Hacks and Home-Page Improvements
By Dale Dougherty
A Web site with any history behind it probably got started as a weekend or late-night project. Initially, it was no more than a home page, but it has grown and grown since then -- all part of a continuous home-page improvement project.
What makes any Web project challenging is the learning curve for advanced HTML, JavaScript, CGI, Perl, Java. The only real limit on what you can do is how fast you can learn something new. Most importantly, you have to begin to act on what you know without knowing everything. You may also develop your own ideas about how things ought to work.
As staffs and budgets for creating Web sites grow, Web work becomes much more professional and specialized. Today, the ideal home-page improvement project should have an architect, general and specialized building contractors, and interior designers. Much of this is good, and the end result better.
But as Web development expands, there's a shift from a pragmatic, bottom-up development model to a comprehensive, top-down model.
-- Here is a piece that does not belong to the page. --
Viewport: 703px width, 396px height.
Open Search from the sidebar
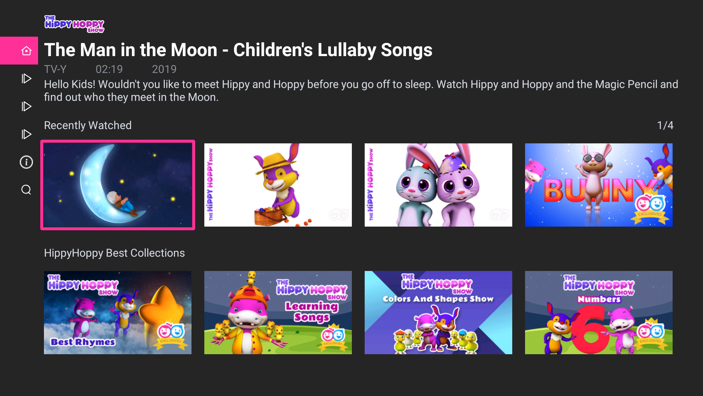click(26, 190)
Information systems professionals are getting involved, now that the Web has proven itself as a platform. IS makes the argument that it can manage Web development just as it does other projects.
The idea may begin to circulate that the Web development team is a bunch of hackers who can't be trusted with handling enterprise-wide Web development. What manager wants a "fixer upper" when IS promises a more polished information palace?
Even the original Web team members might feel that their own efforts have been inadequate.